The solutions to these challenges could involve additional focus on the interface between value of information methods and evidence development at an early stage, before licensing occurs based on accelerated approval. This requires increased collaboration between regulators and reimbursement agencies – in particular, regulators need to acknowledge that their remit properly goes beyond simply ensuring that new products are safe and effective. Perhaps an acknowledgement that opportunity cost is a real ‘safety issue’ would help – that when faced with expensive therapies there is a duty of care to ALL patients to avoid wasting resources and thereby causing harm in terms of benefits forgone. Finally, the concept of OBCs can and should be extended to early approval. Perhaps if it was clear going into the accelerated approval program that all revenues earned prior to confirmatory phase III results becoming available would have to be repaid in the event of a negative result, the manufacturers would have been less keen to market a product with a shaky evidence base.
In Conclusion. . .
We live in exciting times. Never has there been a greater need and demand for good health economics and outcomes research to guide increasingly difficult coverage decisions across the globe as all health systems grapple with rising health care costs.

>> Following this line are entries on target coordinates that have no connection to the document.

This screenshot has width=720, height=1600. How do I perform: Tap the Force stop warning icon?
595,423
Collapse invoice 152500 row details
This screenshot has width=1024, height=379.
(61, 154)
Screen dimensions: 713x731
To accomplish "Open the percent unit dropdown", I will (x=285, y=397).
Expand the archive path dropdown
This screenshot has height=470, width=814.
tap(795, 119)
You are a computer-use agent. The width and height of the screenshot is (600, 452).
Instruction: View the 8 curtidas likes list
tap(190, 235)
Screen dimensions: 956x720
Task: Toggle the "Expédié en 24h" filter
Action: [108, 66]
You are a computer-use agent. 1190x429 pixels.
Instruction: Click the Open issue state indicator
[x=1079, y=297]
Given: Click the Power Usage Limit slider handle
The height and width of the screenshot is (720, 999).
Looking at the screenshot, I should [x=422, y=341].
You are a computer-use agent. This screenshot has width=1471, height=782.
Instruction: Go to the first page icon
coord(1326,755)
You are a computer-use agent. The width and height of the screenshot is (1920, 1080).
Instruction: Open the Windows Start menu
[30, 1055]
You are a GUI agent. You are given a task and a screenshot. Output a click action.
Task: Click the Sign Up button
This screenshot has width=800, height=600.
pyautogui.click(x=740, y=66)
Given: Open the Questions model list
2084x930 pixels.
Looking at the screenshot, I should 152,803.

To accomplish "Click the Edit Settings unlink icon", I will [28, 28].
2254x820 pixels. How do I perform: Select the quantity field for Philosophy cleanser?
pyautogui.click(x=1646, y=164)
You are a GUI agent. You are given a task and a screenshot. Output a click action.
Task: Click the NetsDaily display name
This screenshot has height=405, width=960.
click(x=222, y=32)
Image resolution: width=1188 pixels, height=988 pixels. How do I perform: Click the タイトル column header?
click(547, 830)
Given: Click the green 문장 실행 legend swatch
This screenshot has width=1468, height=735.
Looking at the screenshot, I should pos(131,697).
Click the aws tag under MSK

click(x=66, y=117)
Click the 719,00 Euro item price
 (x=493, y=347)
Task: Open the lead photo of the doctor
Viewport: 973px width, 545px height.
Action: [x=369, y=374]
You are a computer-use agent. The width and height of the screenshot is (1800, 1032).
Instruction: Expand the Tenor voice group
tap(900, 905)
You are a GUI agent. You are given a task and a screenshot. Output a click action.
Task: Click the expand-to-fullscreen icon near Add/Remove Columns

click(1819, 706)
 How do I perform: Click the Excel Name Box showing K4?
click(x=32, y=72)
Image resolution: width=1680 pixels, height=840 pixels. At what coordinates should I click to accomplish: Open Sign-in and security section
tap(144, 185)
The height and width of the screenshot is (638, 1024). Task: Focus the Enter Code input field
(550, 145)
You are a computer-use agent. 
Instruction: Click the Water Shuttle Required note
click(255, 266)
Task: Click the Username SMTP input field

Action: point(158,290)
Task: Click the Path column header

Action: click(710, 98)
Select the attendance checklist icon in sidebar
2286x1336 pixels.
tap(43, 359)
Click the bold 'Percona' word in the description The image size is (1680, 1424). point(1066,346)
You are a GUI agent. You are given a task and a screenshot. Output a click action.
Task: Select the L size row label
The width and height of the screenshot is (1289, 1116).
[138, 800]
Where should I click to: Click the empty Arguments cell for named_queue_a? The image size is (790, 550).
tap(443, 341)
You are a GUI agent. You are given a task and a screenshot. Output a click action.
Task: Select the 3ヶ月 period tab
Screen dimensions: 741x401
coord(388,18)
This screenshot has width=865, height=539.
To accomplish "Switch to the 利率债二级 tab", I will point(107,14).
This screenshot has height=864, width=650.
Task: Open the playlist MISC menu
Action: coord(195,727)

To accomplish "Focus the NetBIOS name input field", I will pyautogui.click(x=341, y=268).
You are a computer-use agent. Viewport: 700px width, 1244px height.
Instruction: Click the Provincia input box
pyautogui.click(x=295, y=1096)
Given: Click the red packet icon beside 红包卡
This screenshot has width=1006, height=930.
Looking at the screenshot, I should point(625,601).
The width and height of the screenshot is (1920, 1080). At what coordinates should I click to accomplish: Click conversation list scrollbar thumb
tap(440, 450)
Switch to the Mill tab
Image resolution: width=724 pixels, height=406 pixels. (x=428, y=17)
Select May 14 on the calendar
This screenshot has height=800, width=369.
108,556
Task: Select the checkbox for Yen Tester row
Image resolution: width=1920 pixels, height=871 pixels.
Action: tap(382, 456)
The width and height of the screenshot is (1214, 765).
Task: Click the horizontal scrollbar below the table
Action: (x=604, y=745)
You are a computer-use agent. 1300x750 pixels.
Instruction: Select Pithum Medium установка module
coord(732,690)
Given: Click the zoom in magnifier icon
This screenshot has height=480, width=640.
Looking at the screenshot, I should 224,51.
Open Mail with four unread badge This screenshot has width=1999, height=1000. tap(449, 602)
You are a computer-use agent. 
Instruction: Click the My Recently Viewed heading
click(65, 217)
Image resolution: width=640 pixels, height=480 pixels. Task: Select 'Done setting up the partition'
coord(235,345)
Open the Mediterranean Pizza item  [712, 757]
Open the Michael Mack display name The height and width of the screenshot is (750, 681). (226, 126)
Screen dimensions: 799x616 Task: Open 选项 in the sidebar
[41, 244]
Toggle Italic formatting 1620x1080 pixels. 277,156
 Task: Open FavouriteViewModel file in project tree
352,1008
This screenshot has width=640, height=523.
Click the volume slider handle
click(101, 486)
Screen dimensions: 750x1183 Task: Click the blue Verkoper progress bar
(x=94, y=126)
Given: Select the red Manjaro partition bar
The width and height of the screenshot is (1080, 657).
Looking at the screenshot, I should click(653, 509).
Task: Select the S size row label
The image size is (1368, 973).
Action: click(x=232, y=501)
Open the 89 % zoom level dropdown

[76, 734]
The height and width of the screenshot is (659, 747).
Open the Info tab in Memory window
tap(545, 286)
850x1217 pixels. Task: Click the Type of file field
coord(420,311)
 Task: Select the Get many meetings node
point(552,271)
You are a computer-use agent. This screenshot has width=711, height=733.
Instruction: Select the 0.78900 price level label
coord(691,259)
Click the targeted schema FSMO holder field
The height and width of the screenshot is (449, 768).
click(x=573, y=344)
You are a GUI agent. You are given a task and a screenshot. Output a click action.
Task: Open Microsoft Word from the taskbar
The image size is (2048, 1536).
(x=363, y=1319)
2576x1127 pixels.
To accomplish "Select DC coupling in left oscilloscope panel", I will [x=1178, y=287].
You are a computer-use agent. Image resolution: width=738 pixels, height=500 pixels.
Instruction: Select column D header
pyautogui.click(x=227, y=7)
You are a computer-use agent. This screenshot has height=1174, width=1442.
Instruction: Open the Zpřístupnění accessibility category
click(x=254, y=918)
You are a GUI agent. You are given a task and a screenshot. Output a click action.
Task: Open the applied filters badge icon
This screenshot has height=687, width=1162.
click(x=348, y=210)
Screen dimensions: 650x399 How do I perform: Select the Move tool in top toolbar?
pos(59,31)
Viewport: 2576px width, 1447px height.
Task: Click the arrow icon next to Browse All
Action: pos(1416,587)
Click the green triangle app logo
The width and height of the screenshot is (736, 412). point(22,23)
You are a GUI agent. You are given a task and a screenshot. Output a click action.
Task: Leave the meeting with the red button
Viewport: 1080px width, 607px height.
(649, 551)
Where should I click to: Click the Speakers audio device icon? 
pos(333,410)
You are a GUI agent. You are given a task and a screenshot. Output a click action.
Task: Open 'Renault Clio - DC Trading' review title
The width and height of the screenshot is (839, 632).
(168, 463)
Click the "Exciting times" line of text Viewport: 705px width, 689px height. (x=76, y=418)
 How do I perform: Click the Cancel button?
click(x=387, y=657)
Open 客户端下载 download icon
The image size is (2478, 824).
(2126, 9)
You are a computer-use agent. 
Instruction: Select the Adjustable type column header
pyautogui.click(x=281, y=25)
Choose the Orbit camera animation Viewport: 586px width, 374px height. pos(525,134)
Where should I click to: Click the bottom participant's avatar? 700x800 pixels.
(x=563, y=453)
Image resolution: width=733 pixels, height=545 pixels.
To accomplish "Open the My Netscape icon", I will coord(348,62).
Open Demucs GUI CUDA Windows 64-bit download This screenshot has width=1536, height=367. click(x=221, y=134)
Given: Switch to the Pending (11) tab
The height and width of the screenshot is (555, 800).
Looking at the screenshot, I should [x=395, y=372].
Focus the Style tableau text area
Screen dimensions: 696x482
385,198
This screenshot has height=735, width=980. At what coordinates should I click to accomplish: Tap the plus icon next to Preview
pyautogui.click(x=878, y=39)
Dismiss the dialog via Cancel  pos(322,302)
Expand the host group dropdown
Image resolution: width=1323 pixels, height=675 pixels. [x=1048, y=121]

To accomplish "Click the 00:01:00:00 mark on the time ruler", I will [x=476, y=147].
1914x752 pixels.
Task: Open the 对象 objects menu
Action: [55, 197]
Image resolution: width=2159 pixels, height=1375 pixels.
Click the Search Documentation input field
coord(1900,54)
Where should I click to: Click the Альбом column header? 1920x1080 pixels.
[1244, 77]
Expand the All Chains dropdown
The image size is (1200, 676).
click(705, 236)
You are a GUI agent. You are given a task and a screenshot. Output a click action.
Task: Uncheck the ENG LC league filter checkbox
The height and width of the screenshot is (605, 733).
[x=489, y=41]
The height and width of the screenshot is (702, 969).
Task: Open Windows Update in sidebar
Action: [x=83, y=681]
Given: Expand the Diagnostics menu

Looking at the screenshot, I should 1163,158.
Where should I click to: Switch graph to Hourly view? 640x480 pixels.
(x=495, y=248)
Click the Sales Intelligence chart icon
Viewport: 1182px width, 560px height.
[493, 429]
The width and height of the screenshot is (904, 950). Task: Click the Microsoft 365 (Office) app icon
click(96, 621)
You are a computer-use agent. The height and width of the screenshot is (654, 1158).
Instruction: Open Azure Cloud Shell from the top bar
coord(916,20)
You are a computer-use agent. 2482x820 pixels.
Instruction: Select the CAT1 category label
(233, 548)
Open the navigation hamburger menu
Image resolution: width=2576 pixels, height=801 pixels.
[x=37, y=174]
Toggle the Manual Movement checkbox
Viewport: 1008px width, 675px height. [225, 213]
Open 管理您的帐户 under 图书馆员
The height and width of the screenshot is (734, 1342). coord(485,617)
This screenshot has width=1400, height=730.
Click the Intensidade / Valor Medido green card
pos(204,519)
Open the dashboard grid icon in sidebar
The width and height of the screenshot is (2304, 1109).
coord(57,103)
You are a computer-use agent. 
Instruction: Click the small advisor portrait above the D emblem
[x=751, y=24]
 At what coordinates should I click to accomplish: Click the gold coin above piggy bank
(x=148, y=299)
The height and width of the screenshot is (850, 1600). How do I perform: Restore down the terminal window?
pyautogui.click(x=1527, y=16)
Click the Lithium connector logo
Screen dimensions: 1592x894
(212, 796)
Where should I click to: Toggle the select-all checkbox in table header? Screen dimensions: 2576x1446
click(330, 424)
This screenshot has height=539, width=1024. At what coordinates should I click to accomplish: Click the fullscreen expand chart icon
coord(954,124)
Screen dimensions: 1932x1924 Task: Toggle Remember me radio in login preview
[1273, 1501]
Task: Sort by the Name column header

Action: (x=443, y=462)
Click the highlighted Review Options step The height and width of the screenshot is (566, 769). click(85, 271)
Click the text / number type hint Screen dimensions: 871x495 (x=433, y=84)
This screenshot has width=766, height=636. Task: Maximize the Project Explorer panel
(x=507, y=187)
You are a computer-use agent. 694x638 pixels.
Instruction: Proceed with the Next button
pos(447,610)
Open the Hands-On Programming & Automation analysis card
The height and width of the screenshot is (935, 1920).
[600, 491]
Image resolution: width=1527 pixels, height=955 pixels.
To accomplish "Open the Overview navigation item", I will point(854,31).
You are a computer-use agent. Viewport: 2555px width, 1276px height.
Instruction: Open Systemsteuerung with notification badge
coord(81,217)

As we constantly refine our methods of evaluation, it is important to build on work that has gone before, and avoid reinventing the wheel. This will require taking the challenge outside of our discipline when other professional societies start to grapple with the problem of defining value in their own fields. In doing so we should stand up for the HEOR principles that have been crafted over the past decades and that incentives are key to steering all stakeholders towards delivering high value health care.